Taking a look at datasheets, I think the JFETs (2N4856/8, 2N5114/5, 2N5462) and the MFP6661 will do fine for the the preamp. The MFP6661, with its 90V Vds max looks potentially promising for a trioderizer type circuit. I do think the high voltage (and thus input clipping threshold vs total available output voltage swing) was an important part of classic "tube sound"

The power amp section I'm having trouble with, however. These power MOSFets are intended for switching and handling 10s of amps of current -- they have much lower output impedances than the pentodes I'm used to. So much so that I can't draw a load line on these graphs -- any impedance at any step-down ratio between high volts on the output devices and low volts at the speaker would result in less current than the On Threshold gate voltage would produce across the device. Or the load line, once it passed over Vgs_On, would ride through the lower left corner of the graph where all the output curves are bunched together as they rise out of origin (0 drain current, 0 volts Drain to Source). I wonder if I were to get a curve tracer, if I could use it to zoom in on this section, to see if a load line were of any use here.

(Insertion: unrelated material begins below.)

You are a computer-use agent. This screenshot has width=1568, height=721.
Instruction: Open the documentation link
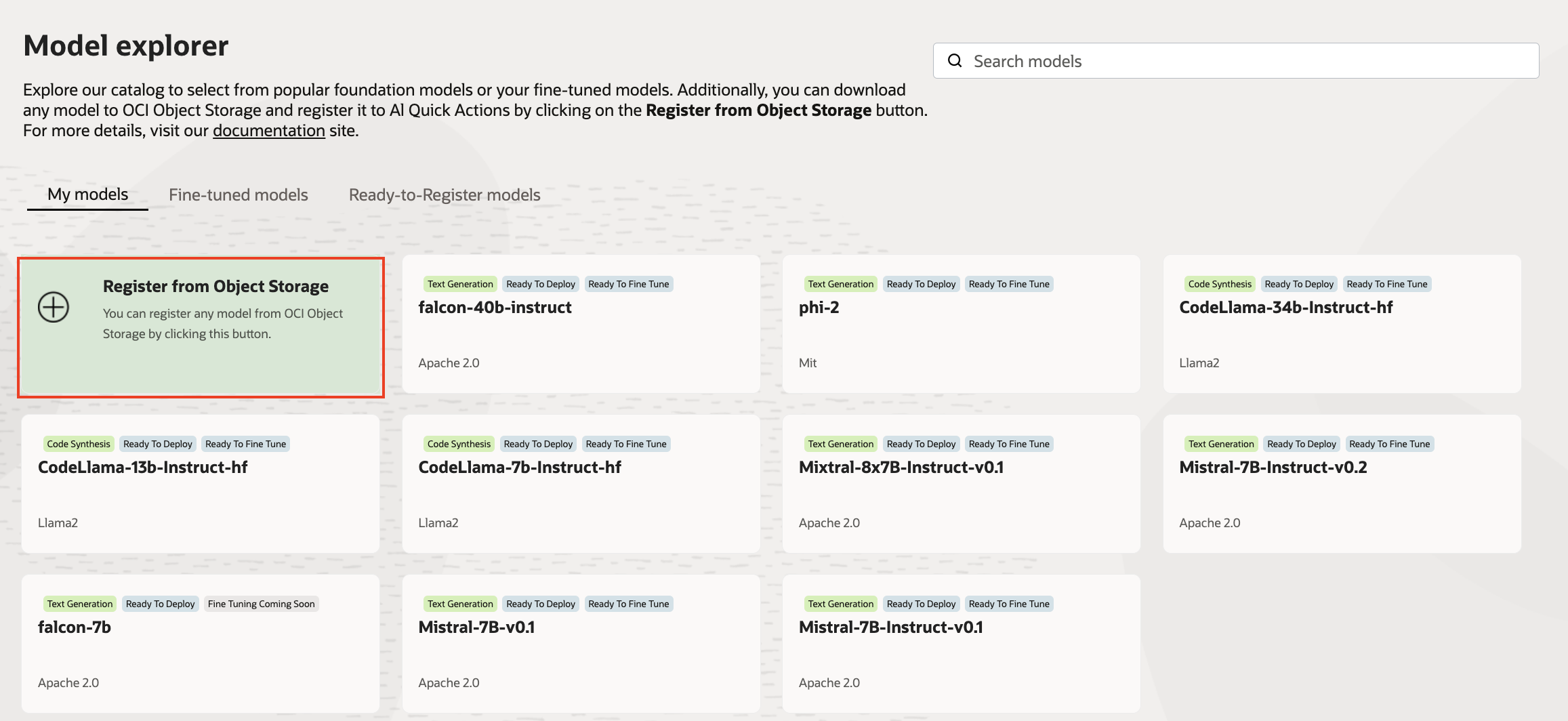point(269,131)
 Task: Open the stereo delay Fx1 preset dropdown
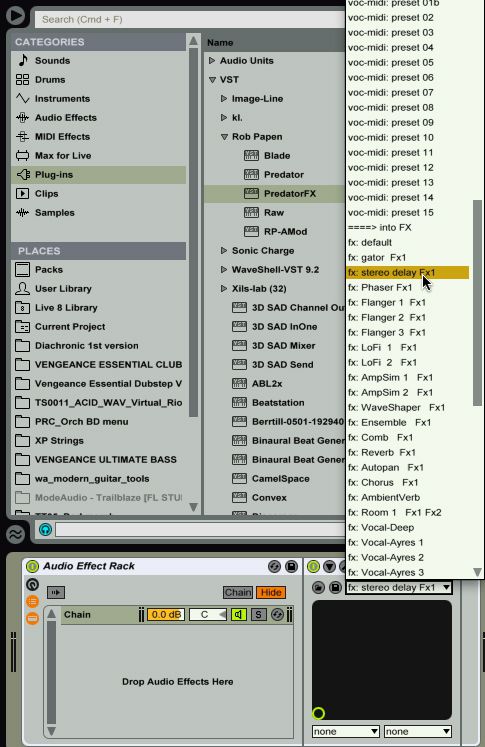398,587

It seems that should I attempt to use these MOSFETs in common-source-push-pull-into-a-transformer like I see in tube output sections, instead of as source followers for boosting output current (as I've typically seen in diagrams), I would need a step-UP transformer to match the sub-Ohm output impedance to the 8 Ohm nominal impedance of the speaker. Setting aside any considerations of utterly damping the speaker so it produces no coloration at all (as opposed to the typical tube power amp wherein pentodes lose an argument with a speaker via a transformer), I'm not sure how the heck I'd build a power supply that could deliver the double digit current at single digit voltage needed to drive these power MOSFETs, given the power transformers I have to hand.

This is why most schematics I've seen have had something earlier in the output stage providing voltage gain, and then a complementary pair of BJTs or MOSFETs running as emitter/source followers driving the speaker, isn't it?

This is already hard as is. And yet I want to bring the misbehavior of a transformer into play when the characteristic impedances of both the output devices and the speaker say, "No". Y'all are officially allowed to call me silly while I attempt to figure this out.
 
In most SS amps with an output trafo, they just don’t use extreme turn ratios. It’s used to match a couple of ohms to 8 ohms, or somewhere around 8 ohms to a 70 or 100 volt line. You probably don’t want to drive a distributed speaker system so you can discount the latter. So why would you want to drive say, 2 ohms? In the early days of transistors, getting GOOD high voltage power transistors was next to impossible. On a 24-28 volt single power supply, one could safely obtain 100 watts with one pair of high current transistors, like the 2N5886’s in your stash. With a brute force +/-50 volt supply you would be playing with fire, running beyond max voltage rating (usually safe actually, if tested beforehand). The real issue is the severe power handling fall-off at elevated voltage which WILL blow them. Into an optimized impedance (in the 2 ohm range - again, with the right voltage) they’ll do it all day.

Too bad you only have one of those IRF250’s. A pair of those would make a VERY nice conventional output stage.
 
The correct type number for the little mosfet is MPF6661.

The usual schematics for mass produced solid state guitar and HiFi amps are driven by cost. Why use an output transformer if you don't have to. McIntosh did make some solid state power amps that used output transformers, but that was not the norm.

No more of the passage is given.